Seabrooks, who was one of three senior SMPD officers considered for the position of Chief in Santa Monica before Timothy J. Jackman was brought in for the job from the Long Beach Police Department last year, was selected by the Inglewood City Council and will assume her new duties in early October. She and Deputy Chief Phillip L. Sanchez and Cpt. Mark Smiley rotated as interim Chief in Santa Monica last fall after Chief James T. Butts, Jr. left for Los Angeles World Airports and before Jackman was named.
Saying that “it has been a privilege to see and be a part of the changes I’ve seen in 25 years” on the Santa Monica force, Seabrooks also told the Mirror that her departure for Inglewood will create some room for promotion within the department as officers move up to the command staff and themselves make way for promotions in their wake.

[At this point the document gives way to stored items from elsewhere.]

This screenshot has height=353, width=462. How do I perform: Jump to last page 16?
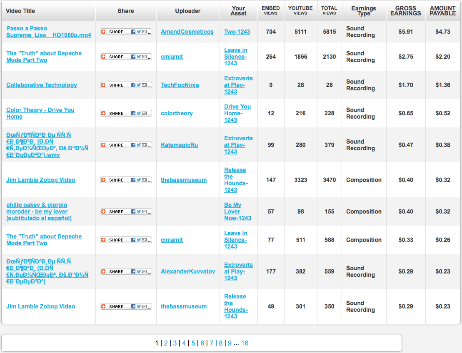click(x=245, y=343)
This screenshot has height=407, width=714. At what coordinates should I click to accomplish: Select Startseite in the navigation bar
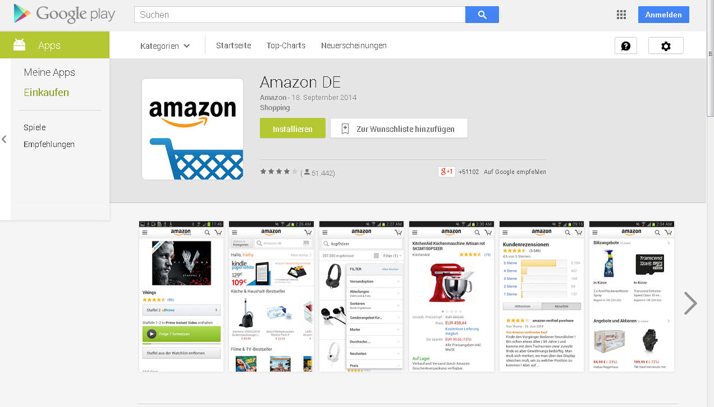pos(234,45)
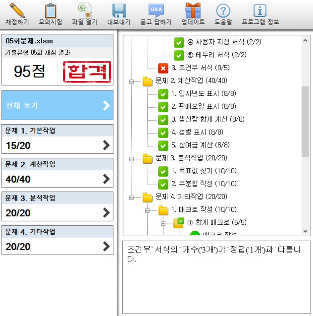Image resolution: width=313 pixels, height=316 pixels.
Task: Collapse the 1. 매크로 작성 tree node
Action: (147, 210)
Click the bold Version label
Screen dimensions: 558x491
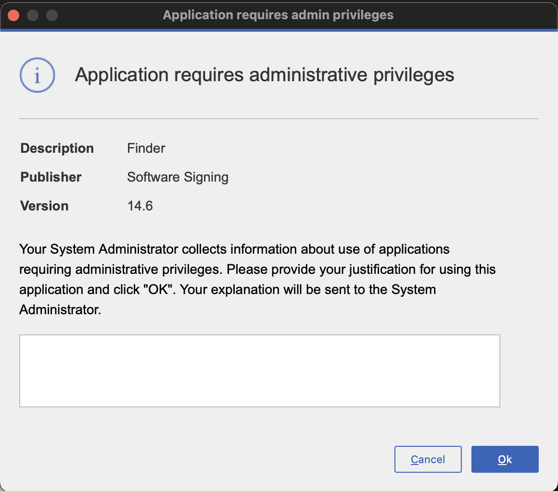(44, 206)
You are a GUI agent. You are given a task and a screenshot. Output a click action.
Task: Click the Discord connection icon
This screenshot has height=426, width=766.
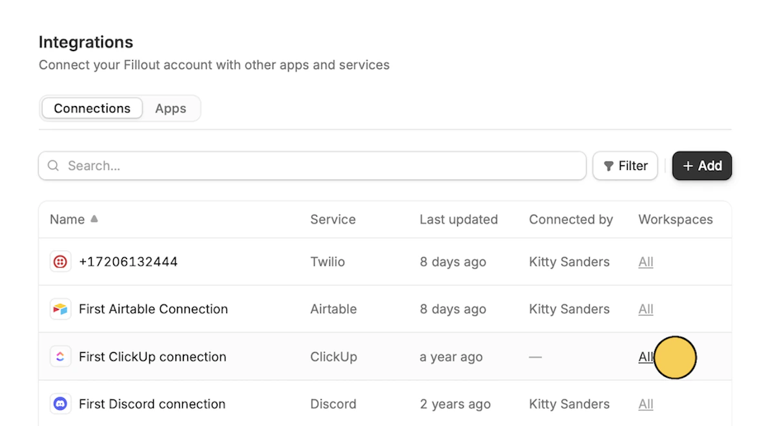point(60,404)
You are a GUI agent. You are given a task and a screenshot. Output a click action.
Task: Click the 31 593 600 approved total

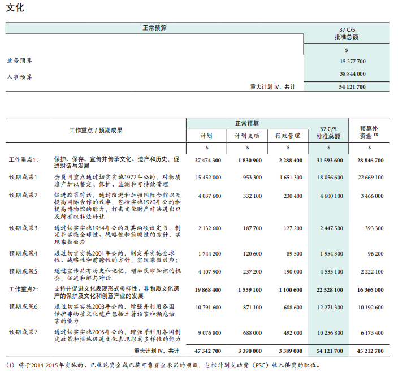click(x=329, y=161)
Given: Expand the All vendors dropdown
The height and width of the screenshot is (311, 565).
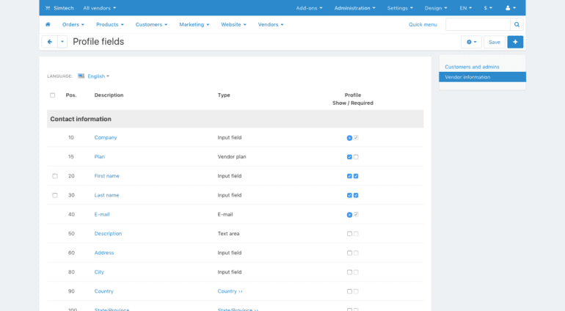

She was pleased to be able to facilitate such upward movement.
At press time, Chief Jackman had just returned from vacation and could not be reached for comment as to how he intended to deal with the problems/opportunities of Cpt. Seabrooks’ departure. On August 15, he distributed an internal memorandum in which he noted, “Captain Seabrooks was the first woman to earn promotions to the rank of sergeant, lieutenant and captain in this organization’s history. She will continue this trend by becoming the City of Inglewood’s first female Chief of Police….Captain Seabrooks’ leadership and influence have been far reaching in the law enforcement arena, in this organization and certainly in the community.”
Seabrooks makes her home in Inglewood and said she appreciates the importance – the “enhanced accountability” – of serving in the community in which she lives. She said that she is “looking forward to the challenge of working with professional men and women in furtherance of public safety,” but added that Santa Monica “will always be an important place in my heart” and that “it is the sum total of these experiences that I’ll be taking with me to Inglewood.”